Exchange to Pontifical Catholic University of Chile – by William Kenny-Roberts
I left for exchange to Chile having never travelled solo, and as the only student headed to South America from the University of Adelaide I had very little idea of what to expect but knew it would be a hugely beneficial but challenging experience. I’d also done very little in the way of planning but I had my plane tickets to Santiago and a hostel booked for the first 7 nights so I figured the best thing to do would be to jump in feet first.The challenges I experienced from the start, adapting to a new city, new university, new culture and new language. The exchange was a great experience and what I valued most were the language skills I developed and the friendships I made with other students, not just from Chile but from all over the world.

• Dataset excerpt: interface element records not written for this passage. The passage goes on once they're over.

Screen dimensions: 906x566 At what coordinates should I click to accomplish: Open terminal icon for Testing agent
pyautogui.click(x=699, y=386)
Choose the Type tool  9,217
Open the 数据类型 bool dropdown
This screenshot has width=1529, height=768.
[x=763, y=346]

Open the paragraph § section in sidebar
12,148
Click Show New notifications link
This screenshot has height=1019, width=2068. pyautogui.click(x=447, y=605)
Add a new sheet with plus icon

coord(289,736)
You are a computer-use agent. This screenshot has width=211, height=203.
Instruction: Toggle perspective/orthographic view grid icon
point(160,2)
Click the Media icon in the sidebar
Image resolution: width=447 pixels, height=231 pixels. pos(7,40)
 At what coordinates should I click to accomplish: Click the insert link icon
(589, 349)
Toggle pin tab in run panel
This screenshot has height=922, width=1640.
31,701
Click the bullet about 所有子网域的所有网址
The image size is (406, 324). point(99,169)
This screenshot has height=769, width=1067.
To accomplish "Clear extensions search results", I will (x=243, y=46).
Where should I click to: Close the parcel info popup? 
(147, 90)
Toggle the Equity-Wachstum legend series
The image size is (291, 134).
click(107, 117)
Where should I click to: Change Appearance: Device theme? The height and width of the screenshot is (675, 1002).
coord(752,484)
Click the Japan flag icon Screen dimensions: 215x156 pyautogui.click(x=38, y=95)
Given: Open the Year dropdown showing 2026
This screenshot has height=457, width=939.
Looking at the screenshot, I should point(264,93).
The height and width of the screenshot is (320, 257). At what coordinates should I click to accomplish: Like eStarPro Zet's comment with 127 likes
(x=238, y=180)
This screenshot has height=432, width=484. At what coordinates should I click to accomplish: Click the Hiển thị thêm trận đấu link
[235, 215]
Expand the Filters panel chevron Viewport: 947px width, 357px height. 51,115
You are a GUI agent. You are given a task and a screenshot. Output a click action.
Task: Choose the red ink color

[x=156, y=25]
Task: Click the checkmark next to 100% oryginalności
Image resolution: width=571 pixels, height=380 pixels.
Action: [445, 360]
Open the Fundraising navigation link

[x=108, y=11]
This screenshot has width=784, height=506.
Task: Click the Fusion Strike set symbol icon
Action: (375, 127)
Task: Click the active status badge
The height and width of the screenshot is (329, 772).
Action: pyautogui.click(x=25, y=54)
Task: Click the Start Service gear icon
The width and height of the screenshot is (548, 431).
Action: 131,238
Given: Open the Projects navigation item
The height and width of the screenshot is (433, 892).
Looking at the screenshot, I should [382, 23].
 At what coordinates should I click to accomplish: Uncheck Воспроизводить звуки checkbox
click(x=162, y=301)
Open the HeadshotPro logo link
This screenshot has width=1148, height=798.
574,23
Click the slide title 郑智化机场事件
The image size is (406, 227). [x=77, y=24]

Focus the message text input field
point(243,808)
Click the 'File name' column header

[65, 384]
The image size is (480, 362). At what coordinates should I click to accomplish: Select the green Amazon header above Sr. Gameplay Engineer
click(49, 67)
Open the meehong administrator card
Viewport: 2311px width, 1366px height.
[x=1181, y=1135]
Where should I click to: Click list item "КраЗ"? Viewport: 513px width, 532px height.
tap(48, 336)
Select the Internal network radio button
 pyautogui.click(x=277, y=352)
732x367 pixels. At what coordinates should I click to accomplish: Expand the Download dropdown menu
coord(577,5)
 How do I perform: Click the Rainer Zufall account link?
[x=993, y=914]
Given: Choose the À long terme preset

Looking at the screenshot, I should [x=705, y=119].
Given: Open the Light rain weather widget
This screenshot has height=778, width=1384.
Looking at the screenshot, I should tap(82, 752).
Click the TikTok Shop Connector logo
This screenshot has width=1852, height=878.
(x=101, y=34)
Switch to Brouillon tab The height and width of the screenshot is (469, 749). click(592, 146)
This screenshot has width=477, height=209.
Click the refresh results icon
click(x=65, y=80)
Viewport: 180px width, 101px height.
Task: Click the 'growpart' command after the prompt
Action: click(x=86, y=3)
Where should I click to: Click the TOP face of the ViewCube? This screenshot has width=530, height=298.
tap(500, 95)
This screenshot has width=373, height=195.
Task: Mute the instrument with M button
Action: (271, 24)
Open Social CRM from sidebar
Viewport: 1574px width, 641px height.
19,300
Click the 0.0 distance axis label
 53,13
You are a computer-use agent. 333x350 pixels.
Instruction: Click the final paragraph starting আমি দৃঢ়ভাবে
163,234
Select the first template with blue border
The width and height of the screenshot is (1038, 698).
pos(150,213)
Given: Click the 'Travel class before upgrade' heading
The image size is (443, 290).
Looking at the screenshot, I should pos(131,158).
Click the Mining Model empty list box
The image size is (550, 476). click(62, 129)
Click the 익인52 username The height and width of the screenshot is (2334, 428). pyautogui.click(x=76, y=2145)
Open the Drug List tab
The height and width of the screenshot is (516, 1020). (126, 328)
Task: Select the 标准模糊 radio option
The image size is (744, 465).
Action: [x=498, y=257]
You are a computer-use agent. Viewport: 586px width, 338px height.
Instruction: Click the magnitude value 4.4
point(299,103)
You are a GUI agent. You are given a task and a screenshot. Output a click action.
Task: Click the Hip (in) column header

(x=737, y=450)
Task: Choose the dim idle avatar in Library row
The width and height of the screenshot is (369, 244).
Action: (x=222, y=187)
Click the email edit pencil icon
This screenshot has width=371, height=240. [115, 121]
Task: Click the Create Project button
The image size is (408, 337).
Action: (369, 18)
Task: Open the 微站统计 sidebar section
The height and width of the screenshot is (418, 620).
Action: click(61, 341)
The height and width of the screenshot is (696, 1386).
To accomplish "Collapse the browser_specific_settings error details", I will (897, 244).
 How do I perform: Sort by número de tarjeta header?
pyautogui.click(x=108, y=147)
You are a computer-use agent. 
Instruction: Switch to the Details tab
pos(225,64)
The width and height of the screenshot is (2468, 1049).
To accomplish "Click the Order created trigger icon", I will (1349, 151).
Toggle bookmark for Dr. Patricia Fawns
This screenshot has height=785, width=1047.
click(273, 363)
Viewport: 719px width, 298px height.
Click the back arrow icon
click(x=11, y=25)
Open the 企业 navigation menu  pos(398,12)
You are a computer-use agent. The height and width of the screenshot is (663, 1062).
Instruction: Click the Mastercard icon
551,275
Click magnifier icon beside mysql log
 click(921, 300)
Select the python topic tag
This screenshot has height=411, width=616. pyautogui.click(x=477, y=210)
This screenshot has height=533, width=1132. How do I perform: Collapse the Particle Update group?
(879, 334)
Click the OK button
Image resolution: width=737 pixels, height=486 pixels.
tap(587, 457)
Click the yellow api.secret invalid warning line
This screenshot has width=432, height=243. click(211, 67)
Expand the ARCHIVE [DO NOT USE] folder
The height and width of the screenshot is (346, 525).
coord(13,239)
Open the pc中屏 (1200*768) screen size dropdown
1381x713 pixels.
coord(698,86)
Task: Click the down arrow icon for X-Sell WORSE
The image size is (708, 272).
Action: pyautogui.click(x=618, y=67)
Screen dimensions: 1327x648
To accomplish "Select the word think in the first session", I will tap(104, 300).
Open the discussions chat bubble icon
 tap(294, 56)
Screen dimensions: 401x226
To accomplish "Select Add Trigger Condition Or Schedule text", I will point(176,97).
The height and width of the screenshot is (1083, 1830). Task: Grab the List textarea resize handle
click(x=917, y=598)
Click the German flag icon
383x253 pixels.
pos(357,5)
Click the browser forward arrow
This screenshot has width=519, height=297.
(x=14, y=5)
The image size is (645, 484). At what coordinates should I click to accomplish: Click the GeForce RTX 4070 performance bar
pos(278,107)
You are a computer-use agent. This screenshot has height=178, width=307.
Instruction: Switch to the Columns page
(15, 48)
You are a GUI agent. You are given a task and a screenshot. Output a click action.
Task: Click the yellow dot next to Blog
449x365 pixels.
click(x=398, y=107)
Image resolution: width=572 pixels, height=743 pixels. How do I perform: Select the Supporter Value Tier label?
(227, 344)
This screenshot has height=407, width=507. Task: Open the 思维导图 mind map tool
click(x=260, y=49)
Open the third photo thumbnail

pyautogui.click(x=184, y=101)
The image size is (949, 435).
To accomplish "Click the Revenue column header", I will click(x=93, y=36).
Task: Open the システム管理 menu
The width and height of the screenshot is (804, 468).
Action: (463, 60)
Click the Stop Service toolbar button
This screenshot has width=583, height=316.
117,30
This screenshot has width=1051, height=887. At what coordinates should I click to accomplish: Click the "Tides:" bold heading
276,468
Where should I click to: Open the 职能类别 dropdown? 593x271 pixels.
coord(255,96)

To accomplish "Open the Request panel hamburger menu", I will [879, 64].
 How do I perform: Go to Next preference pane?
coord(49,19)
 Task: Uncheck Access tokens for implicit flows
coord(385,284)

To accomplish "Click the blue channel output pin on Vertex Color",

When I arrived in early February I had been on university holidays since finishing the academic year in early November and had spoke very little Spanish since our last class. Because of this and the notoriously difficult Chilean accent I had a lot of difficulty speaking Spanish and understanding what was being said to me. I definitely struggled for at least the first two months as I was finding my feet and trying to apply what I’d learnt in the classroom to actual conversations with native speakers, two very different contexts. Having few English speakers around forced me to speak in Spanish all the time and the full immersion you get on exchange.
I also made very good friends during the exchange. Knowing that our time together would be short didn’t stop us from getting to know each other well as we explored our new home and shared the exchange experience. Each of us came from very different backgrounds, with some having already done exchanges before, some being native Spanish speakers and others not speaking a single word, from different cultures, countries and continents. The only thing we had in common was a desire to study and live overseas in another country.
Whilst studying I also suffered two major setbacks. When me and my housemates were evicted from our house (through no fault of our own) it could’ve been a very difficult time, being in a foreign country without the normal support network of friends and family that I have in Australia. I was not too stressed by the situation because my new friends immediately offered me places to stay and help with my search for a new home. Later I experienced the same when I broke my arm, a challenging situation, but all my friends again offered to help me do the things I couldn’t do one-handed.
I think this is testament to the strength of the global links you form with the people you meet on exchange. The fact that we were all, as exchange students, experiencing the same, being away from home and friends and family meant we would all look to each other for support.